Shall it be called,

28 06 2008

In the evening’s fading glow, life appears to make me whole,

As the leaves disintegrate, gone are hatred and disgrace,

Without mourning comes my night, starry curtains stay my fright,

Here lies no regret or pain; here lies no hate or disdain,

Save my self-loathing, I live; free of boundaries now I give.
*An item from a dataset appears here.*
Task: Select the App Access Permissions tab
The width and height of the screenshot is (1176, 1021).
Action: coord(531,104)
Loosing peace upon the lost, killing death despite the cost,

She relieved me once for all, no last beckoning or call,

He inspired ignorance, safe from knowledge and romance,

Sheltered deep within the field, ever running, Ever kneeled,

What are mysteries to me? Merely specters, friends indeed,

Once ignored, they are embraced, bringing salve for flesh displaced,

Broken dreams and humbled hearts compose my victorious parts,

For life commands us all to grow first to si and last to know.

– – –

Song of the Night: For the Beauty of the Earth





In Other News

27 06 2008

I’m so close to having taught myself to whistle super loudly like Randall. In fact, I can let out a really piercing one, but only (seriously) after nine at night or so. Incidentally, I’ve only thought about demonstrating my new abilities during the daytime. This leads to failure and mockery. Those hurt my heart.
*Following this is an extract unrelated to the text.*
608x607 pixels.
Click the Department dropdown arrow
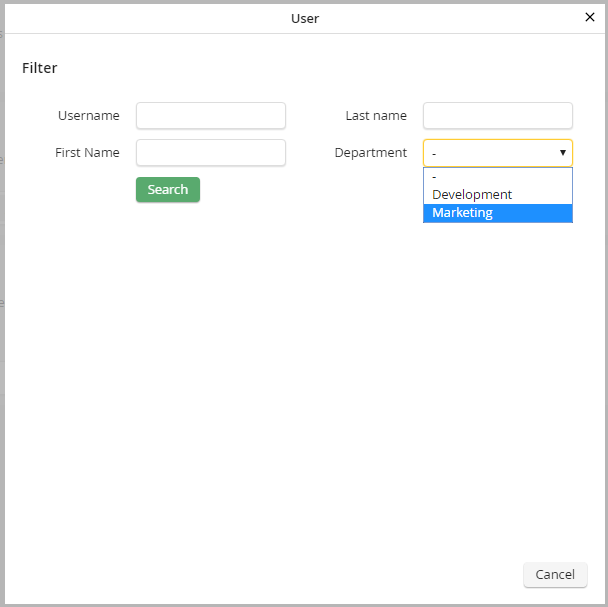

I’m beginning to feel like the guy who can only turn invisible when no one’s looking.





Blogosphere, Shmogosphere

25 06 2008

It has become apparent to me that despite the diversity found in the world of web logging, most people usually have one of the following styles running through their little corner of the internet:

The Look Ma, it’s a real website! blog. This often begins as a running commentary on some issue or group of people or tv show that you care way too much about. Once enough readers are visiting the site, the blogger then treats the blog as he would a business. Comments are limited and/or blocked, posts are very regular and curiously oriented advertising starts to show up. If the site doesn’t soon after lose its webhost in the URL, the blogger is a cheapskate who takes himself too seriously. Basically the super-niche magazines for enthusiasts. Subscribe at your own risk.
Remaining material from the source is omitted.